Entrare nel mare e confrontare le tempeste
Sappiamo che il mare nella Bibbia rappresenta molte volte un’immagine del male che c’è nel mondo, con i suoi pericoli e tempeste, che possono distruggere e affondare la nostra piccola nave personale e anche la stessa fragile Chiesa.
Di fatto, quando uno decide di uscire del suo piccolo “mondo protetto” da tradizioni e costumi, rischia di trovarsi davanti a nuovi ostacoli e problemi, che uno non è sicuro di sapere come superare. Quando si esce dai muri della parrocchia o della comunità (dove ormai ci conosciamo e ci sentiamo abbastanza sicuri), si può trovare un mondo ostile che respinge e si oppone al nostro stile di vita e al nostro messaggio. Qualche volta, il mondo esteriore può scatenare venti fortissimi che minacciano con affondare la nostra debole fede e la fragile comunità.

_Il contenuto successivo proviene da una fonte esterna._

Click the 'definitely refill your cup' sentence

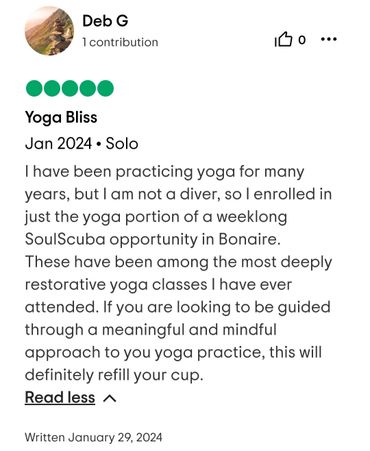tap(114, 375)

Un momento come questo è quello che ci descrive Marco oggi. E Marco cci racconta che i discepoli non si comportarono da falsi super-eroi: loro avevano paura e dubitarono. Fu il momento di guardare al Signore a gridare: “Maestro, non t’importa che siamo perduti?”.

galileaAnche se non lo pare, il Signore è con noi
Marco ci racconta quel’esperienza dei primi discepoli, che, sottomessi a persecuzioni a difficoltà insormontabili, dubitarono e avevano paura, ma, alla fine esperimentarono che il Signore non era morto o addormentato, ma vivo e presente con loro nella comunità che viaggiava in mezzo alle tempeste, non ostante la loro poca fede.

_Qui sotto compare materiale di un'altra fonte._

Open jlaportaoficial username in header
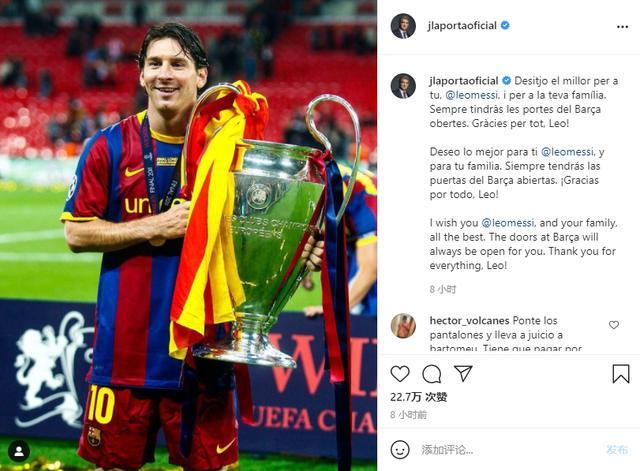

Per noi, come per i primi discepoli, è importante che se vogliamo intraprendere nuove iniziative missionarie, non ci dimentichiamo di portare il Signore con noi nella barca. Non dobbiamo andare in missione soltanto con il nostro entusiasmo e la nostra creatività. Se la missione è soltanto iniziativa nostra, quando venga la tempesta, affonderemo. Ma, se portiamo il Signore con noi (nella sua Parola, nei sacramenti, nella comunità, nel suo Spirito), quando arrivi il momento della difficoltà, grideremo in preghiera sincera, il Signore risponderà e con il suo potere arriveremo alla nuova riva per condividere la buona notizia della sua presenza.